Rabu, 25 Juli 2007

Kapan aku besar, Ayah ?

Suatu ketika, ada sebuah pohon yang rindang. Dibawahnya, tampak dua orang
yang sedang beristirahat. Rupanya, ada seorang pedagang bersama anaknya yang
berteduh disana. Tampaknya mereka kelelahan sehabis berdagang di kota.

Dengan menggelar sehelai tikar, duduklah mereka dibawah pohon yang besar
itu.
Angin semilir membuat sang pedagang mengantuk. Namun, tidak demikian dengan
anaknya yang masih belia. "Ayah, aku ingin bertanya..." terdengar suara yang
mengusik ambang sadar si pedagang.

"Kapan aku besar, Ayah? Kapan aku bisa kuat seperti Ayah, dan bisa membawa
dagangan kita ke kota?" "Sepertinya", lanjut sang bocah, "Aku tak akan bisa
besar.Tubuhku ramping seperti Ibu, berbeda dengan Ayah yang tegap dan
berbadan besar. Kupikir, aku tak akan sanggup memikul dagangan kita jika aku
tetap seperti ini."

Jari tangannya tampak mengores-gores sesuatu di atas tanah. Lalu, ia kembali
melanjutkan, "Bilakah aku bisa punya tubuh besar sepertimu, Ayah?"

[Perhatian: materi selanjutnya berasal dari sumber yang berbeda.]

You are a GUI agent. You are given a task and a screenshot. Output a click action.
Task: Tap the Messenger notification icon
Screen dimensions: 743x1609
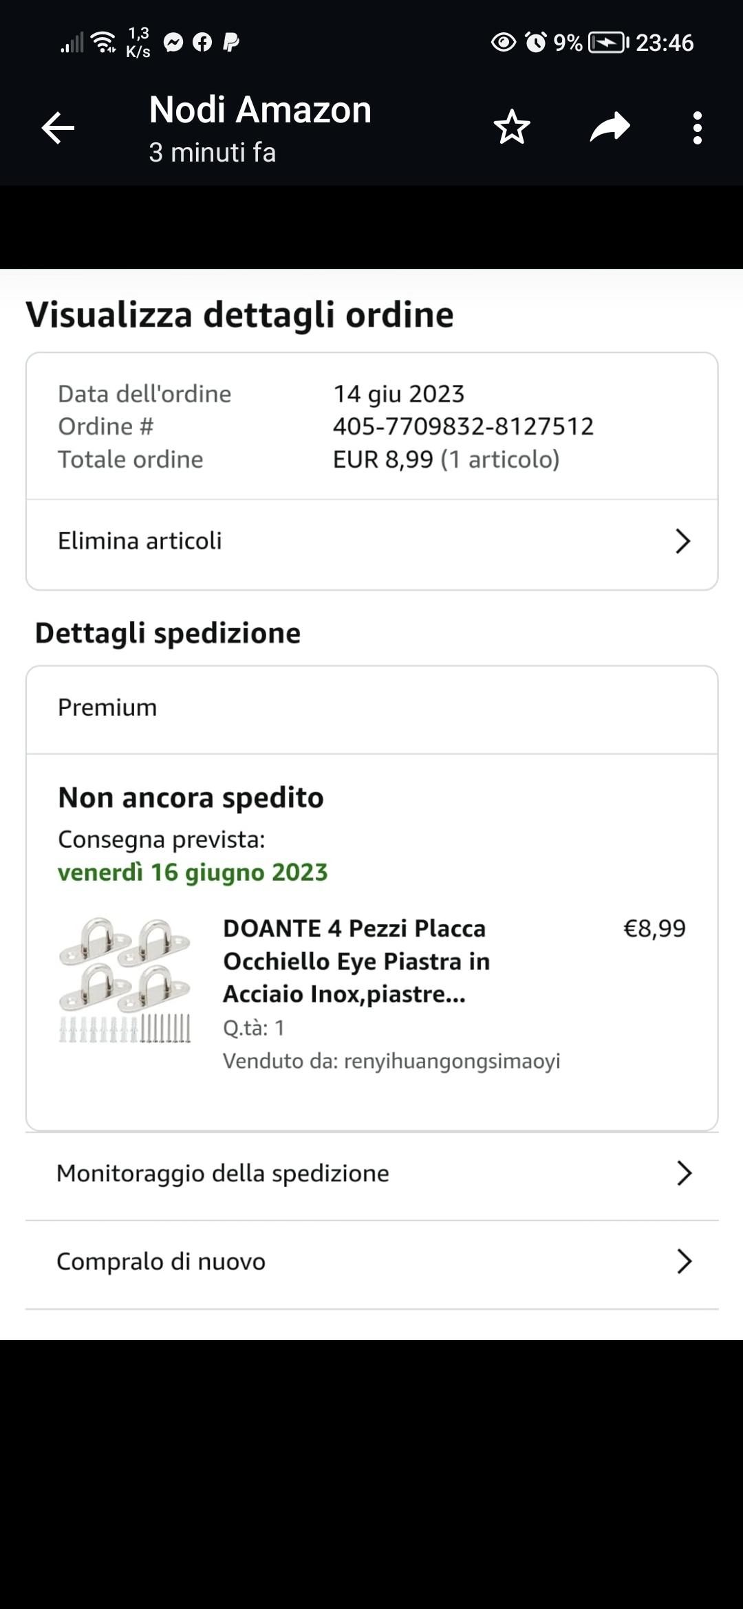(173, 43)
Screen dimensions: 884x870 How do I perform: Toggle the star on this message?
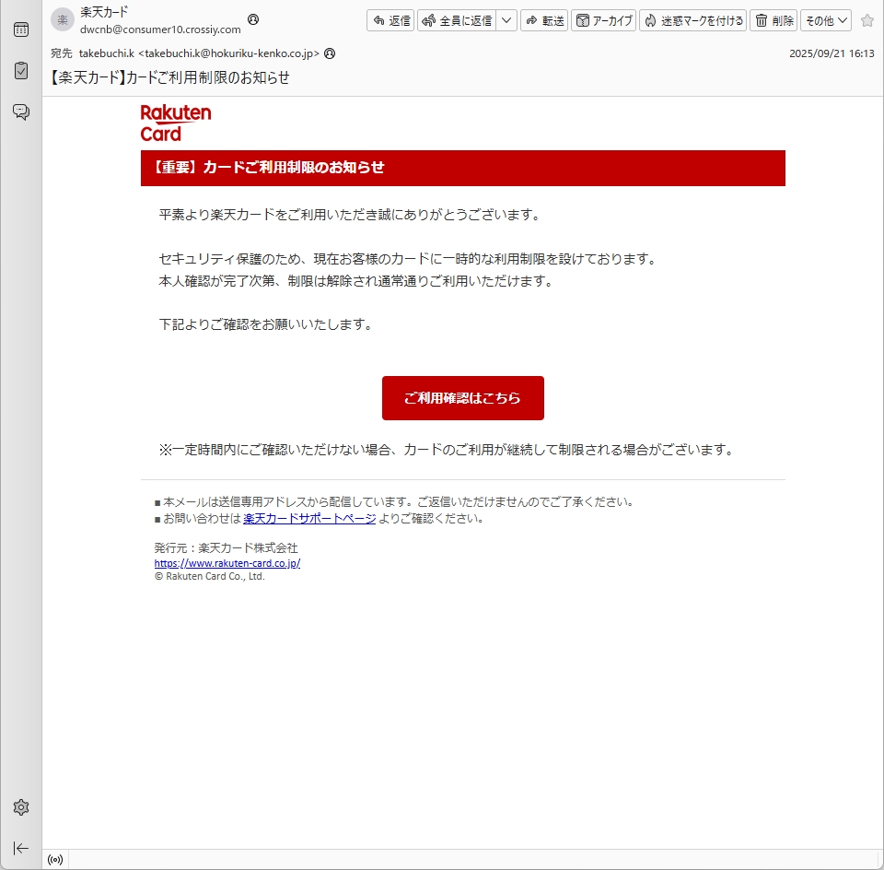pos(867,20)
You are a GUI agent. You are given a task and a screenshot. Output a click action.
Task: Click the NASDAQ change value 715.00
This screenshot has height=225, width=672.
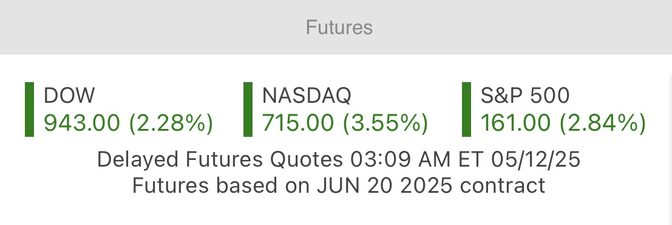(x=298, y=123)
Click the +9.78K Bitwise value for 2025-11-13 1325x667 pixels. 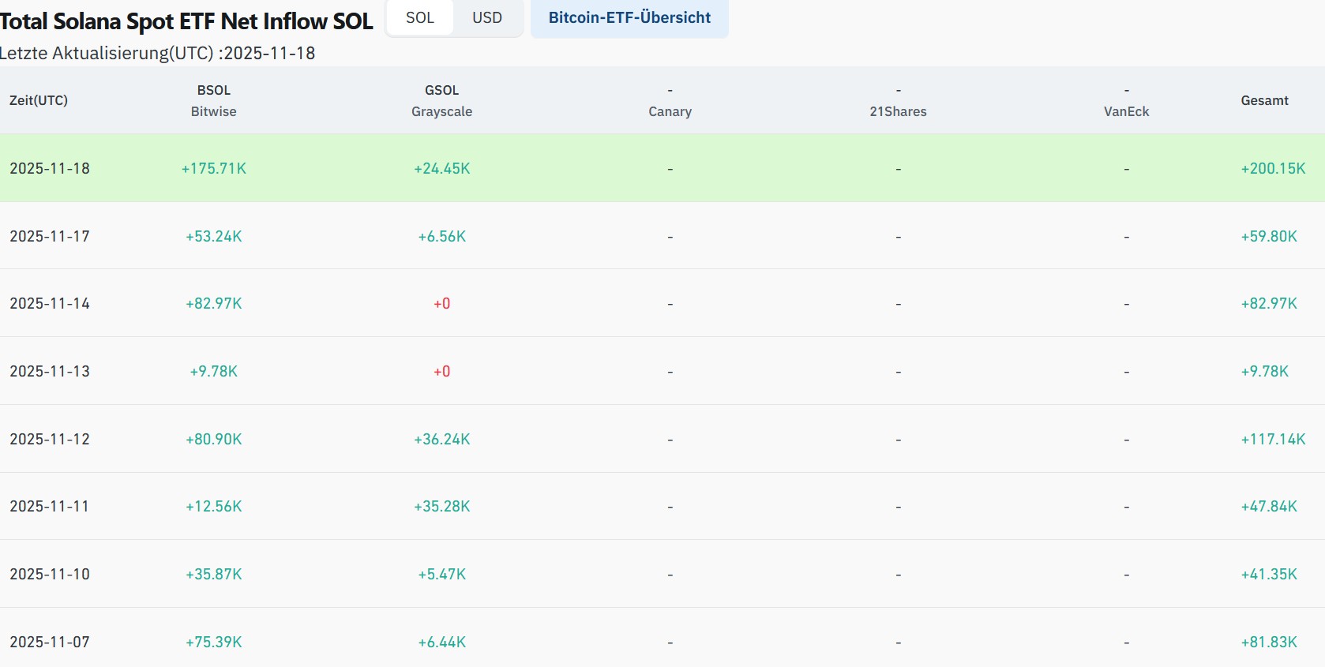[214, 371]
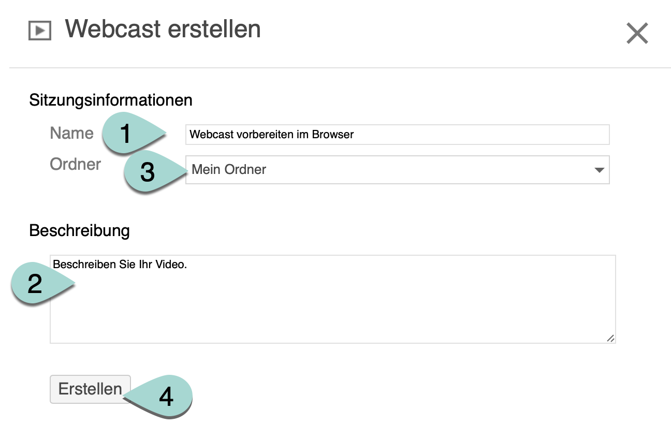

Sang Ayah yang awalnya mengantuk, kini tampak siaga. Diambilnya sebuah
benih, di atas tanah yang sebelumnya di kais-kais oleh anaknya. Diangkatnya
benih itu dengan ujung jari telunjuk. Benda itu terlihat seperti kacang yang
kecil, dengan ukuran yang tak sebanding dengan tangan pedagang yang
besar-besar. Kemudian, ia pun mulai berbicara.

"Nak, jangan pernah malu dengan tubuhmu yang kecil. Pandanglah pohon besar
tempat kita berteduh ini. Tahukah kamu, batangnya yang kokoh ini, dulu
berasal dari benih yang sekecil ini. Dahan, ranting dan daunnya, juga
berasal dari benih yang Ayah pegang ini. Akar-akarnya yang tampak menonjol,
juga dari benih ini. Dan kalau kamu menggali tanah ini, ketahuilah,
sulur-sulur akarnya yang menerobos tanah, juga berasal dari tempat yang
sama."

Diperhatikannya wajah sang anak yang tampak tertegun. "Ketahuilah Nak, benih
ini menyimpan segalanya. Benih ini menyimpan batang yang kokoh, dahan yang
rindang, daun yang lebar, juga akar-akar yang kuat. Dan untuk menjadi
sebesar pohon ini, ia hanya membutuhkan angin, air, dan cahaya matahari yang
cukup. Namun jangan lupakan waktu yang membuatnya terus bertumbuh.

Pada mereka semualah benih ini berterima kasih, karena telah melatihnya
menjadi mahluk yang sabar."

"Suatu saat nanti, kamu akan besar Nak. Jangan pernah takut untuk berharap
menjadi besar, karena bisa jadi, itu hanya butuh ketekunan dan kesabaran."

Terlihat senyuman di wajah mereka. Lalu keduanya merebahkan diri, meluruskan
pandangan ke langit lepas, membayangkan berjuta harapan dan impian dalam
benak. Tak lama berselang, keduanya pun terlelap dalam tidur, melepaskan
lelah mereka setelah seharian bekerja.

Lima Menit Saja

Seorang ibu duduk di samping seorang pria di bangku dekat Taman-Main di West
Coast Park pada suatu minggu pagi yang indah cerah. "Tuh.., itu putraku yang
di situ," katanya, sambil menunjuk ke arah seorang anak kecil dalam T-shirt
merah yang sedang meluncur turun dipelorotan. Mata ibu itu berbinar, bangga.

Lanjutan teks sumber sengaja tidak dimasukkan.